Op weg naar de derde klimaattop Vallei en Veluwe: hoe staat het ervoor?
In december 2017 tekenden 28 gemeenten, de provincies Utrecht en Gelderland, en het Waterschap Vallei en Veluwe het Regionaal Manifest Ruimtelijke Adaptatie. Samen willen zij de gevolgen van klimaatverandering aanpakken in de regio Vallei en Veluwe. Door stresstesten, een jaarlijkse regionale klimaattop en een Klimaateffectatlas. Het credo? Niet afwachten, maar handelen.
In 1 minuut:
|
Het internationale klimaatakkoord getekend in Parijs in 2015 werd gezien als baanbrekend: de ondertekenaars (waaronder Nederland) beloofden aan de slag te gaan om klimaatverandering aan te pakken. In elk geval vanaf 2020. In de regio Vallei en Veluwe – ruwweg gelegen in de provincies Utrecht en Gelderland – wachten ze dat moment niet af: zij werken al sinds 2017 samen om klimaatverandering aan te pakken. Dat gebeurt onder andere tijdens hun jaarlijkse regionale klimaattop, dit jaar op 6 december.

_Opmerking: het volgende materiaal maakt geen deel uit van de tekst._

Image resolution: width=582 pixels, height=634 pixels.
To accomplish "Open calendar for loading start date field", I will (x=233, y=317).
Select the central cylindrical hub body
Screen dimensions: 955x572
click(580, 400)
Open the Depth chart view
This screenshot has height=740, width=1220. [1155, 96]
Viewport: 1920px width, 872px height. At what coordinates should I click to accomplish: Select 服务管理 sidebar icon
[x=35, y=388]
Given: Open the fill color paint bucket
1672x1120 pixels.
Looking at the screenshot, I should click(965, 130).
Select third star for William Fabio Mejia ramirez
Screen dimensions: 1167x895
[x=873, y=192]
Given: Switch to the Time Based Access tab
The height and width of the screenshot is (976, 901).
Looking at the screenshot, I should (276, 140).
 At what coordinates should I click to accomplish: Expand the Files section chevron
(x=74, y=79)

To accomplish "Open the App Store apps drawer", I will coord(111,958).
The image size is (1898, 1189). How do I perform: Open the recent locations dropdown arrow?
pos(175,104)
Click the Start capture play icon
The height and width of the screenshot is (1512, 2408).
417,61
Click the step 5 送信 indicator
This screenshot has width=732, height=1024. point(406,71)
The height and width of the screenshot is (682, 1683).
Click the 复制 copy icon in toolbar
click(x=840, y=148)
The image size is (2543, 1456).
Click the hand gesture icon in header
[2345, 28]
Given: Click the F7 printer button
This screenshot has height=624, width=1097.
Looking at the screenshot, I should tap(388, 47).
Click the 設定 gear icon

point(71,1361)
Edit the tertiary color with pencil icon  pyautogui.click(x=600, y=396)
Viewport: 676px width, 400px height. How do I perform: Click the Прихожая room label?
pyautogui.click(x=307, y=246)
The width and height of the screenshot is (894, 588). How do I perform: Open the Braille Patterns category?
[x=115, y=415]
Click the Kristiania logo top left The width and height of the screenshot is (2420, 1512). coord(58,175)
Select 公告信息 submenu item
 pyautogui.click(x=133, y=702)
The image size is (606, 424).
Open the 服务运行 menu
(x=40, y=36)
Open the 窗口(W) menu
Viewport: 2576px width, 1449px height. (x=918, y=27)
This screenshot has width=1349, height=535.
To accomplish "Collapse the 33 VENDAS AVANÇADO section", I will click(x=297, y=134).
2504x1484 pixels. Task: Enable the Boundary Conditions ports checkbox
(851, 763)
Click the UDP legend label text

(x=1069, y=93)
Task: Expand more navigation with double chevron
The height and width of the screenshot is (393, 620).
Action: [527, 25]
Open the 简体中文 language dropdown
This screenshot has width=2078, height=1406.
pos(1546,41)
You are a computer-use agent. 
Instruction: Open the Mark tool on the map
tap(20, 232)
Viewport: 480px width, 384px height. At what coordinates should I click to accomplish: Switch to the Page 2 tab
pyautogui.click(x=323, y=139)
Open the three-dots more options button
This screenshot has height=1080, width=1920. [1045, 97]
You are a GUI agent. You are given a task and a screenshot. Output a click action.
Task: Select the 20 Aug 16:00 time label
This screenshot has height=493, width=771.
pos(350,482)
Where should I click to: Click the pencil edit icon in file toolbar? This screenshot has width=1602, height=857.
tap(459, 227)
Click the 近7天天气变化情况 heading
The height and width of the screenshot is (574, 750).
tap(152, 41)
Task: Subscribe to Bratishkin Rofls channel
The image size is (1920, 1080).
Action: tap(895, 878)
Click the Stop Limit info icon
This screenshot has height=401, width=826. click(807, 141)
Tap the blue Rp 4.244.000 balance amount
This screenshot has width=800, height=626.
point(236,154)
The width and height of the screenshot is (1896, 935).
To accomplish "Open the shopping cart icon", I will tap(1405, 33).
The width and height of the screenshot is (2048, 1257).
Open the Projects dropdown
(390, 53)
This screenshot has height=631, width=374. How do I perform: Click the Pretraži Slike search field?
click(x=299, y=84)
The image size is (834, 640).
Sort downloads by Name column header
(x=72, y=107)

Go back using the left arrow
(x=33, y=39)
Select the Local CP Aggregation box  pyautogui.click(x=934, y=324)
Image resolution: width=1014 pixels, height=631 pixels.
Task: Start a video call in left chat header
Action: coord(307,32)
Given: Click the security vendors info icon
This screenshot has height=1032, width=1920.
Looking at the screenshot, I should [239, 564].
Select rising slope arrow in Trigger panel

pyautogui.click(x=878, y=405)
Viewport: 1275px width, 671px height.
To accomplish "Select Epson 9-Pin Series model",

Vooruitstrevende aanpak wateroverlast
Een gemeente die vooroploopt in dit proces is de gemeente Rhenen. Na het ondertekenen van het Regionaal Manifest Ruimtelijke Adaptie in 2017 – de regionale uitwerking van het nationale Deltaplan Ruimtelijke Adaptatie – zijn zij voortvarend aan de slag gegaan in een wijk waar veel wateroverlast werd ervaren. Door de vele heuvels in de gemeente is het namelijk een uitdaging om regenwater goed af te laten stromen.
Met de verwachting dat het aantal hevige regenbuien in de toekomst zal toenemen kwam de gemeente samen met bewoners, de provincie Utrecht en het waterschap in actie. Zo werd er in de wijk Grebbekwartier een grote waterberging geplaatst. Ook werd het straatwerk aangepast en werden infiltratieroosters aangebracht. En op dit moment wordt er een app ontwikkeld die aangeeft wat de inwoners van de gemeente Rhenen zelf kunnen doen om minder overlast te ervaren van weersextremen.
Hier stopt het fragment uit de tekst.